Yikes! I’ll leave the details to the imagination of my regular reader, but there are specific reasons which need not be explained here why a man watches 153 episodes of super-girlie soap Gilmore Girls; Amy Sherman-Palladino’s comfort food story of the rites of passage undertaken by mother Lorelai and daughter Rory is something of a sacred text for many, although the official follow-up, A Day in the Life, doesn’t feel like canon. The demise of Gilmore Girls left a obvious gap in the market for those seeking a what-happened-next, which may have led directly to 2009’s Post Grad, originally touted as a vehicle for Amanda Bynes, but retooled for Alexis Bledel, who played Rory in GG.

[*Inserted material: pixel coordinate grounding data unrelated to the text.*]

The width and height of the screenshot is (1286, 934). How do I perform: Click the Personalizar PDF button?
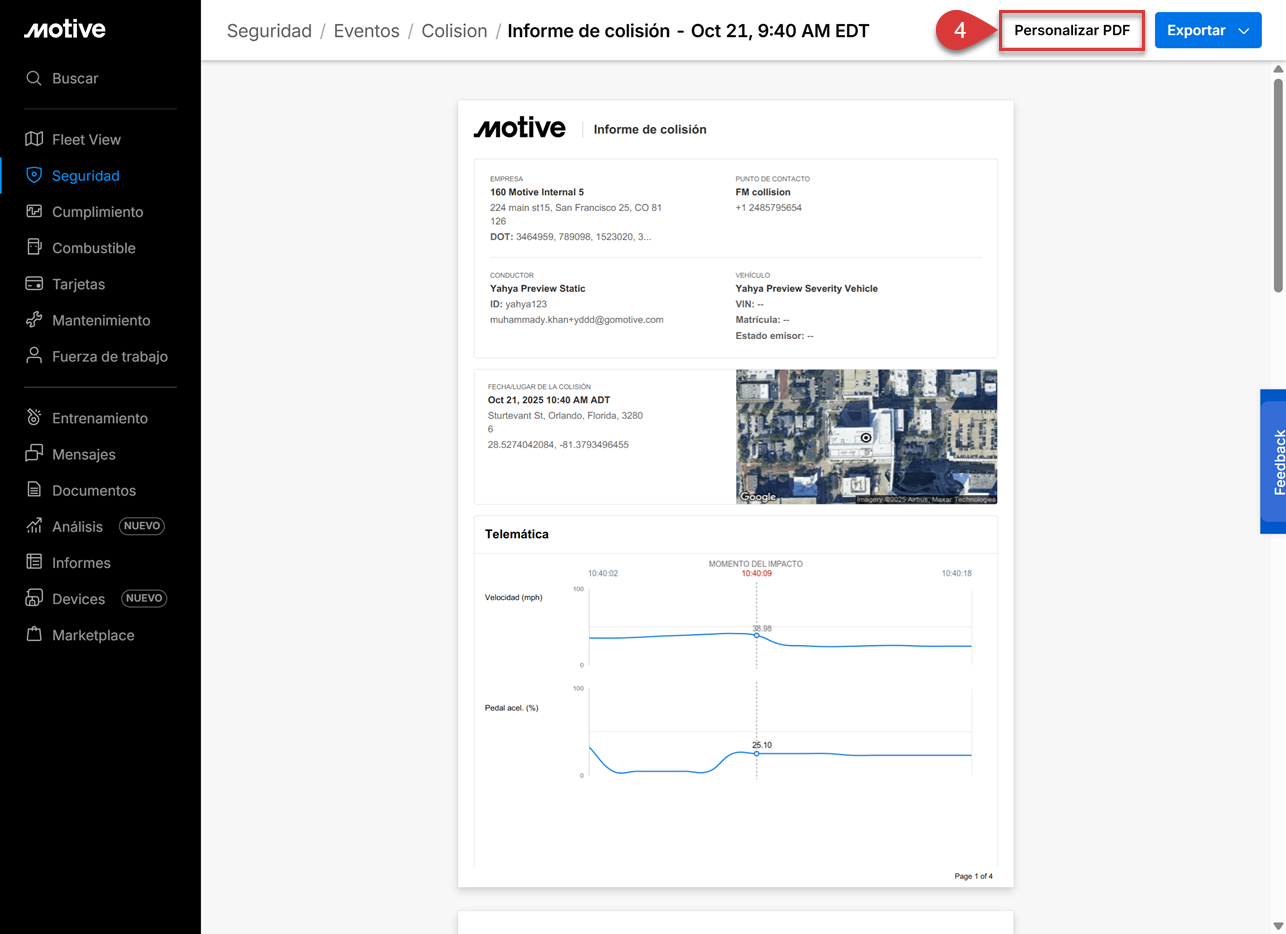point(1071,31)
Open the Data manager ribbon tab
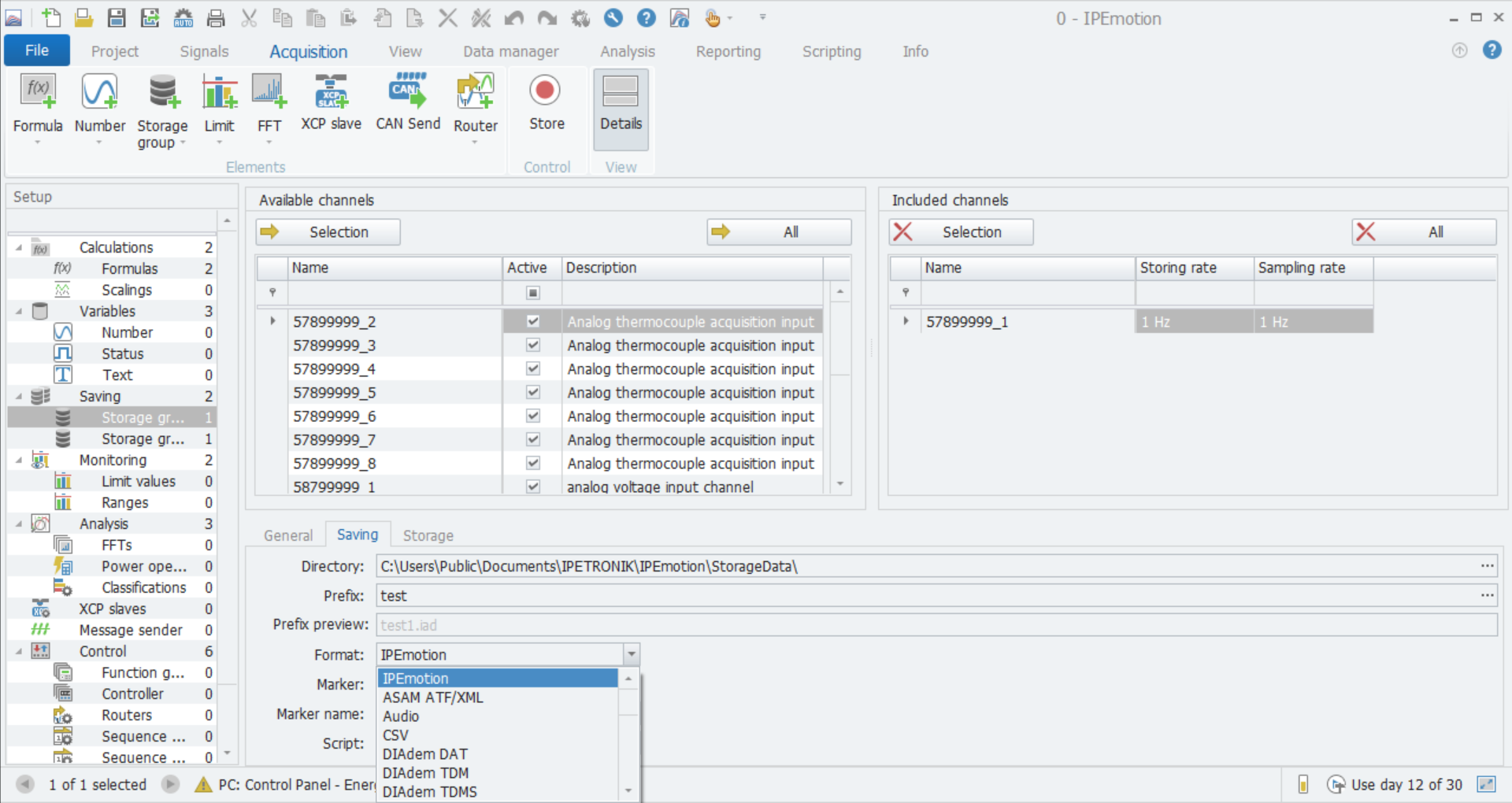The width and height of the screenshot is (1512, 803). coord(510,52)
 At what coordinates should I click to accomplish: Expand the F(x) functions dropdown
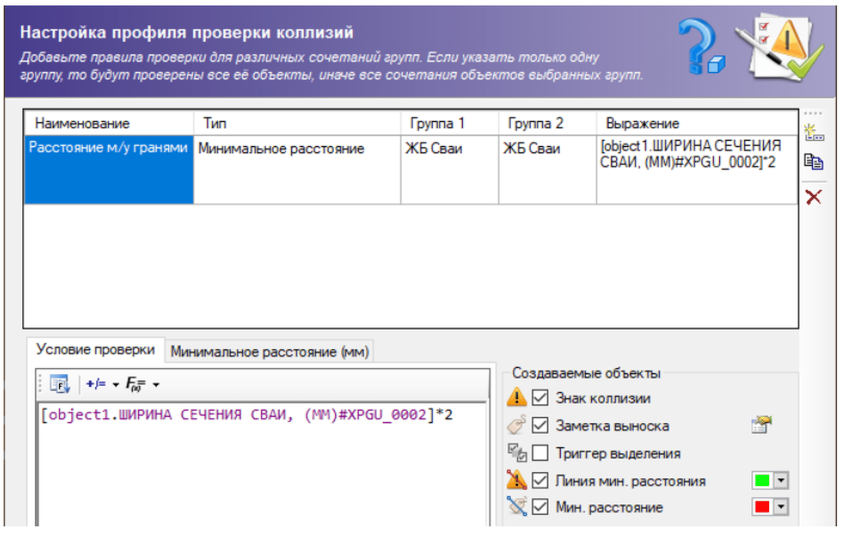(x=141, y=385)
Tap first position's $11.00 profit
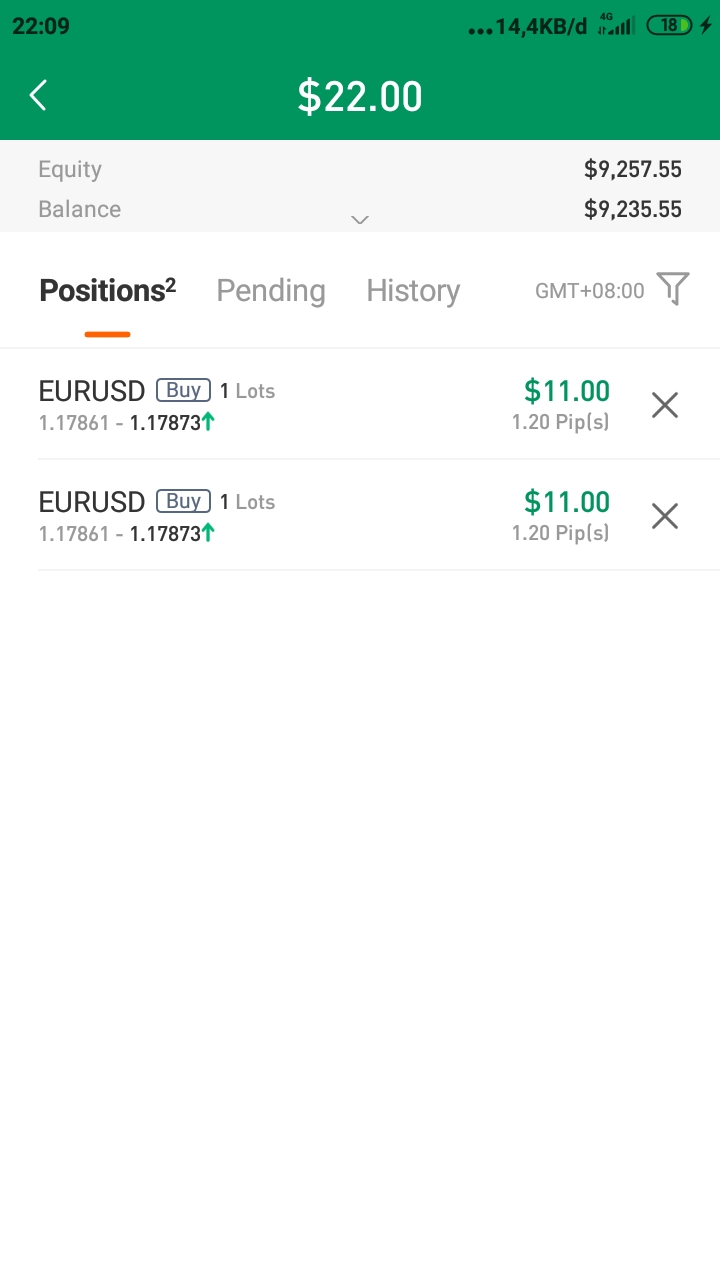Viewport: 720px width, 1280px height. tap(567, 391)
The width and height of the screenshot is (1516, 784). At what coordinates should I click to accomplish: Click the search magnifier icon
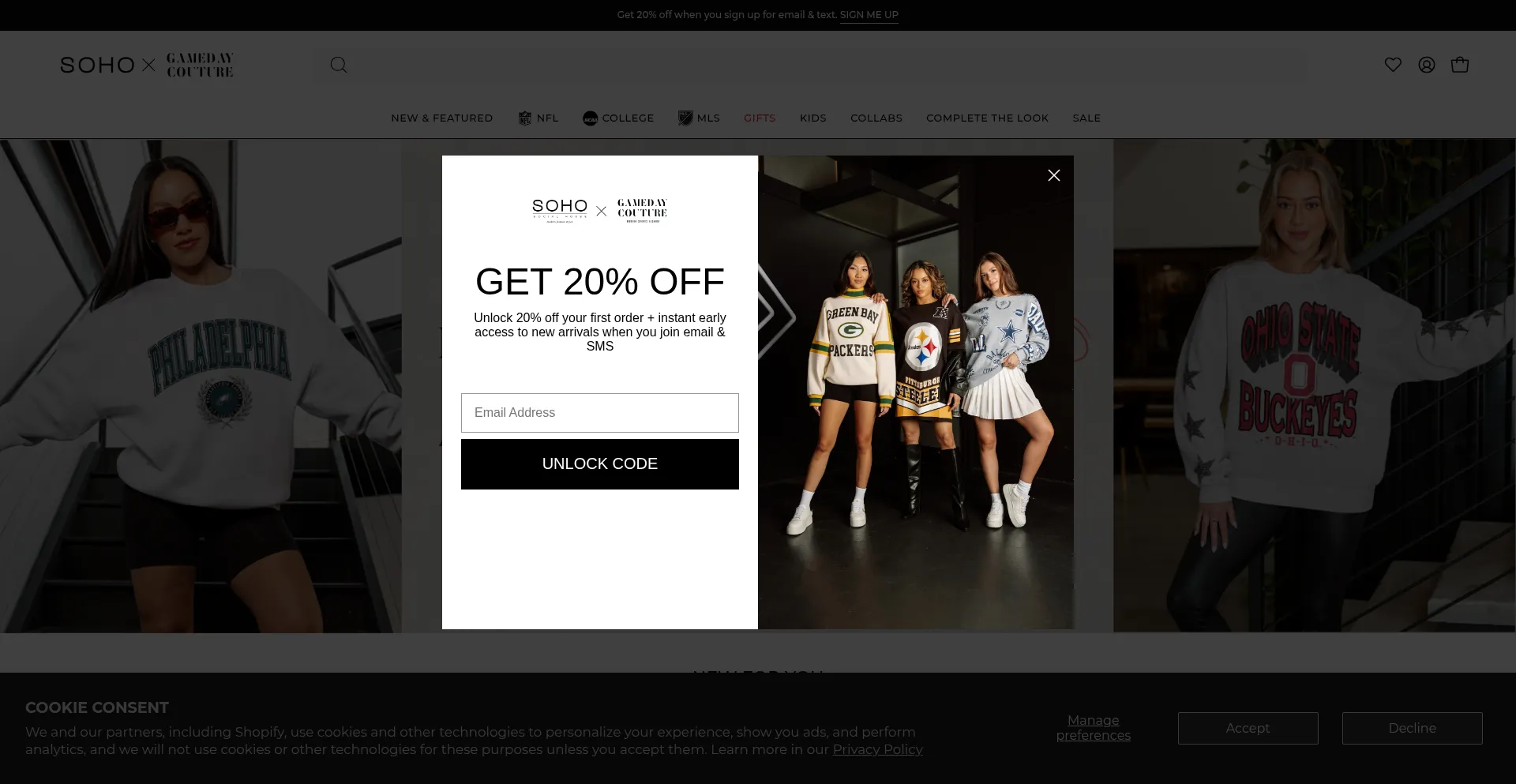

Gilmore Girls was about how a bookish young girl named Rory balanced up the demands of her educational career, including her rivalry with another student Paris, with her own family and romantic escapades, navigating between her mother, platonic friend Dean and her interfering grandmother. On the other hand, Post Grad is about how a bookish young girl named Ryden balances up the demands of post-education, including her rivalry with another student Jessica (Catherine Reitman, daughter of the late Ivan who produces here), with her own romantic and family escapades, including her mother (Glee’s Jane Lynch) platonic friend (Zach Gilford) and her interfering grandmother (Carol Burnett). Rory, sorry, Ryden discovers that despite her high opinion of herself, nobody wants to hire sometime to read books all day, and she ends up back home doing menial jobs and working for her father (Michael Keaton) selling illegally sourced buckles while he repairs her damaged car.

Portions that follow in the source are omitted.